Carson told the New York Times on Thursday that he was planning to travel to the Azraq refugee camp in northern Jordan over the weekend. That could be seen as slightly ironic, considering the paper has given voice to critics seeking to diminish Carson’s foreign policy credentials.

A Nov. 17 report in the paper, titled “Ben Carson is struggling to grasp foreign policy,” quoted some of the candidate’s advisers criticizing his grasp of foreign affairs. “Nobody has been able to sit down with him and have him get one iota of intelligent information about the Middle East,” Duane Clarridge, Carson’s adviser on terrorism and national security, told the paper.

Following that report, Carson told the paper that he wanted to learn more about the refugees seeking to enter the U.S. from Syria. President Obama has made it a goal to accept at least 10,000 within the next year, a plan that Carson has generally rejected.

“I want to hear some of their stories, I want to hear from some of the officials what their perspective is… All of that is extraordinarily useful in terms of formulating an opinion of how to actually solve the problem,” Carson said.

“I find when you have firsthand knowledge of things as opposed to secondhand, it makes a much stronger impression,” he added.

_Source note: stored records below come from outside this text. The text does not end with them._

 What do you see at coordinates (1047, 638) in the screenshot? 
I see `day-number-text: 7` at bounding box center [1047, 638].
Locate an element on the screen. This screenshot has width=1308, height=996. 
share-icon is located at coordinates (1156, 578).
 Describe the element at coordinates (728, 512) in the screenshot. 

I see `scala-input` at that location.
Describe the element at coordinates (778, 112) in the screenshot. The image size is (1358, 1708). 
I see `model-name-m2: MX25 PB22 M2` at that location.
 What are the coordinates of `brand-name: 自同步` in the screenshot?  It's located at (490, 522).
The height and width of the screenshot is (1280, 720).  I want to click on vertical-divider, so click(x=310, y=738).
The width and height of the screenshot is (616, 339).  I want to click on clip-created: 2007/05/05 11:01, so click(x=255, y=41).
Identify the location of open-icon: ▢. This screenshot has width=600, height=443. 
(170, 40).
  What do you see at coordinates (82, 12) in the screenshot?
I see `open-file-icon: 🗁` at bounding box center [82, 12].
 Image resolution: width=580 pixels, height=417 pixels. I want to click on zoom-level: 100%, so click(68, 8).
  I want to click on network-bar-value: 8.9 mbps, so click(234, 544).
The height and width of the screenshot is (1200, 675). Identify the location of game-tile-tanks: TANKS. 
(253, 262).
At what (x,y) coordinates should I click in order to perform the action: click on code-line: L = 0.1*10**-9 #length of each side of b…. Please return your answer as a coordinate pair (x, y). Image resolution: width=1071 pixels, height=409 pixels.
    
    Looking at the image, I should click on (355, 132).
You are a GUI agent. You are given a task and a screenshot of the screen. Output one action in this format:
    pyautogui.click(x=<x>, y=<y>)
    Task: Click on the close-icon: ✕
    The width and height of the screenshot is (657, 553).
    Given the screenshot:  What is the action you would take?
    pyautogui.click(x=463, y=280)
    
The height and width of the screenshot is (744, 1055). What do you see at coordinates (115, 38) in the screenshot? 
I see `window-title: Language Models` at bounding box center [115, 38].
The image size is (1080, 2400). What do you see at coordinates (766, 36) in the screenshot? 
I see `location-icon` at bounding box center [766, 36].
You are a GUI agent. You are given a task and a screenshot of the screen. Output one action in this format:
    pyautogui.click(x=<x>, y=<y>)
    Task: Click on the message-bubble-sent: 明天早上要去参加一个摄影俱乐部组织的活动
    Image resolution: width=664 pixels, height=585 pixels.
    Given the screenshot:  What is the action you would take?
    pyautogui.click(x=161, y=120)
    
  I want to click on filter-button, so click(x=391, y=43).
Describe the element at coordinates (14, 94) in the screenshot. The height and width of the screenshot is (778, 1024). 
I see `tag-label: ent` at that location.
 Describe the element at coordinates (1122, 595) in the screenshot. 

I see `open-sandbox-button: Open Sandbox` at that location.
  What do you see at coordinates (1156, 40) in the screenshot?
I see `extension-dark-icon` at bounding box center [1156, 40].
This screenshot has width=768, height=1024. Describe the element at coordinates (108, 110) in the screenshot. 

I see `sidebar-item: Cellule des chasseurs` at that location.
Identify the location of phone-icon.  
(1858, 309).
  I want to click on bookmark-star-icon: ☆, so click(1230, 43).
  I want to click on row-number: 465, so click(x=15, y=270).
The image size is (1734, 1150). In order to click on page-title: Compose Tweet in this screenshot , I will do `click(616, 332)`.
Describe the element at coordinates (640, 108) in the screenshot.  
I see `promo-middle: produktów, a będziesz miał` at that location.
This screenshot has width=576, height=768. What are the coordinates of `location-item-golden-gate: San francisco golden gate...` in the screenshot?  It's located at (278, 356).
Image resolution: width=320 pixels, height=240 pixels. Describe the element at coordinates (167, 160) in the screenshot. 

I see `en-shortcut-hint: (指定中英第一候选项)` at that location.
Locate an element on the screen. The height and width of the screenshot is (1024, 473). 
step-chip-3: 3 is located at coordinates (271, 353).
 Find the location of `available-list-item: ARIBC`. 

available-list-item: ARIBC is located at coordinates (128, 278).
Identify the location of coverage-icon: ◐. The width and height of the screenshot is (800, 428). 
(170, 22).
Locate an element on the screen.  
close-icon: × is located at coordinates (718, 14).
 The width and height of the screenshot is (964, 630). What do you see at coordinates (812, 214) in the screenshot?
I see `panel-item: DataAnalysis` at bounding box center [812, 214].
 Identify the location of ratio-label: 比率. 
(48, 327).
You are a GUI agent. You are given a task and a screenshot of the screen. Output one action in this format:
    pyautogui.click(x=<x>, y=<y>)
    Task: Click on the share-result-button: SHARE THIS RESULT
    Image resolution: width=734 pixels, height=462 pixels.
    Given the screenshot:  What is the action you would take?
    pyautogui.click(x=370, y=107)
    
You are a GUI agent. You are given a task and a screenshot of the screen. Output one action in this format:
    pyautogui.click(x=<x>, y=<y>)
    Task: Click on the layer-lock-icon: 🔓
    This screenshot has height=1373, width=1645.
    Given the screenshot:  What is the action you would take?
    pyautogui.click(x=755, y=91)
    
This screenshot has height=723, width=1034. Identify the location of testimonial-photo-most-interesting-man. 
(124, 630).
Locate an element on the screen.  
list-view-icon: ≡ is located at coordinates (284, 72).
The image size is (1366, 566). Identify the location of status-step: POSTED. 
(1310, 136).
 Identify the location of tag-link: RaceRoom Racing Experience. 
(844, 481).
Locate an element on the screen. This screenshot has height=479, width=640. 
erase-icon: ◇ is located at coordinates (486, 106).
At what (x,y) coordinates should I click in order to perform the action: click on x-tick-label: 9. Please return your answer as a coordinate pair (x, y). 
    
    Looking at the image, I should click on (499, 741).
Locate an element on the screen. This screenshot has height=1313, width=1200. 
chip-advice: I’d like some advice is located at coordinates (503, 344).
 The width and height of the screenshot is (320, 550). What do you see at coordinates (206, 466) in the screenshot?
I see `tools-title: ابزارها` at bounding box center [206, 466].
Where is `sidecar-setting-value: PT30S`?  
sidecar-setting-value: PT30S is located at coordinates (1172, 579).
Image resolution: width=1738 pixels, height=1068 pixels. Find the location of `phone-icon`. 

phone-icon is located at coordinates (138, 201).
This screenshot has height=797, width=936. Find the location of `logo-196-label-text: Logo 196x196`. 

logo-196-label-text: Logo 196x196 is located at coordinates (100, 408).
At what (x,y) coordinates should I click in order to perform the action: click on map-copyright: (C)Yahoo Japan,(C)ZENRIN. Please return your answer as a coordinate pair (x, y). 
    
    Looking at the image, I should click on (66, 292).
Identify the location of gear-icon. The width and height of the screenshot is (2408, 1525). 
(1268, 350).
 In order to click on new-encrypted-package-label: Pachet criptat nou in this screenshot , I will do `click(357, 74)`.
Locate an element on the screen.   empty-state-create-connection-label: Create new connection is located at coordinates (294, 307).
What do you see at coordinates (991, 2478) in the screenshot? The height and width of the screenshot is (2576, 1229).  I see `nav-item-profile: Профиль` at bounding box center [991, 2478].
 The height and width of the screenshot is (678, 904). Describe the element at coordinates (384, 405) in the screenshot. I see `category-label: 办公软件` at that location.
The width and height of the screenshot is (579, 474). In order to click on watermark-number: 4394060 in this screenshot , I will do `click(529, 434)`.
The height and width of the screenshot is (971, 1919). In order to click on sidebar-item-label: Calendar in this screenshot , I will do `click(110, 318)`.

A five-day rolling average of Reuters polling indicates that Americans currently trust Donald Trump, who ranks first in the Examiner‘s power rankings, more than any other presidential contender to deal with terrorism. The polling, conducted Nov. 23-27, shows 22.8 percent selecting him as their top choice. He is followed by Hillary Clinton (21.7 percent), Sen. Bernie Sanders, I-Vt. (6.4 percent), and Carson (5.5 percent).